DATA:
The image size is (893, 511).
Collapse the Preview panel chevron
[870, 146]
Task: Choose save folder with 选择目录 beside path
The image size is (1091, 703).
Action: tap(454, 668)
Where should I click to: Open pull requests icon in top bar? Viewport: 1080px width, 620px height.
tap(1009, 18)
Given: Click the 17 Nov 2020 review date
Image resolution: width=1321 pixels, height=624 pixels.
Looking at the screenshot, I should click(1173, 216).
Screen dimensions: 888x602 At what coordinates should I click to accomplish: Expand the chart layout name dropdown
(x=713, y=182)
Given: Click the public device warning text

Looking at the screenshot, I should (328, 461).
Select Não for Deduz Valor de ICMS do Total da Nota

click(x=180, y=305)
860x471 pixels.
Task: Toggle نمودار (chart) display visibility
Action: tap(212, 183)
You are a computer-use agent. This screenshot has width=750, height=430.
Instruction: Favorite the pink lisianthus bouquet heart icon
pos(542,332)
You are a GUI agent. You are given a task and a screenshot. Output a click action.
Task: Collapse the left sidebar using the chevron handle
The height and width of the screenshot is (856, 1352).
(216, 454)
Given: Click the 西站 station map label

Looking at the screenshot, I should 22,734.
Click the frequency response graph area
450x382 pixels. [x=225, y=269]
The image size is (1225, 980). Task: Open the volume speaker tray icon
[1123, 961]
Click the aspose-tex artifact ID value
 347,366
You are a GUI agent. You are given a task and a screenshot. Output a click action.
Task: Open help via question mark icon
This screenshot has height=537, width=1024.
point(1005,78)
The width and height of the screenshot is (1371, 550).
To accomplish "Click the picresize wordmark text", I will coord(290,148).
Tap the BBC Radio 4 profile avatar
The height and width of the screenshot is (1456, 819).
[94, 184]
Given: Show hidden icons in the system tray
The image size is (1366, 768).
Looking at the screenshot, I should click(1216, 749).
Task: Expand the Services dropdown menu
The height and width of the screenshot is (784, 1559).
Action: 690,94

WHAT THIS TASK INVOLVES: Each record above should be retyped in full, exactly as shown.

EXERCISE SOLUTION:
The image size is (893, 511).
Collapse the Preview panel chevron
[870, 146]
Task: Choose save folder with 选择目录 beside path
The image size is (1091, 703).
Action: tap(454, 668)
Where should I click to: Open pull requests icon in top bar? Viewport: 1080px width, 620px height.
tap(1009, 18)
Given: Click the 17 Nov 2020 review date
Image resolution: width=1321 pixels, height=624 pixels.
Looking at the screenshot, I should click(1173, 216).
Screen dimensions: 888x602 At what coordinates should I click to accomplish: Expand the chart layout name dropdown
(x=713, y=182)
Given: Click the public device warning text

Looking at the screenshot, I should (328, 461).
Select Não for Deduz Valor de ICMS do Total da Nota

click(x=180, y=305)
860x471 pixels.
Task: Toggle نمودار (chart) display visibility
Action: tap(212, 183)
You are a computer-use agent. This screenshot has width=750, height=430.
Instruction: Favorite the pink lisianthus bouquet heart icon
pos(542,332)
You are a GUI agent. You are given a task and a screenshot. Output a click action.
Task: Collapse the left sidebar using the chevron handle
The height and width of the screenshot is (856, 1352).
(216, 454)
Given: Click the 西站 station map label

Looking at the screenshot, I should 22,734.
Click the frequency response graph area
450x382 pixels. [x=225, y=269]
The image size is (1225, 980). Task: Open the volume speaker tray icon
[1123, 961]
Click the aspose-tex artifact ID value
 347,366
You are a GUI agent. You are given a task and a screenshot. Output a click action.
Task: Open help via question mark icon
This screenshot has height=537, width=1024.
point(1005,78)
The width and height of the screenshot is (1371, 550).
To accomplish "Click the picresize wordmark text", I will coord(290,148).
Tap the BBC Radio 4 profile avatar
The height and width of the screenshot is (1456, 819).
[94, 184]
Given: Show hidden icons in the system tray
The image size is (1366, 768).
Looking at the screenshot, I should click(1216, 749).
Task: Expand the Services dropdown menu
The height and width of the screenshot is (784, 1559).
Action: 690,94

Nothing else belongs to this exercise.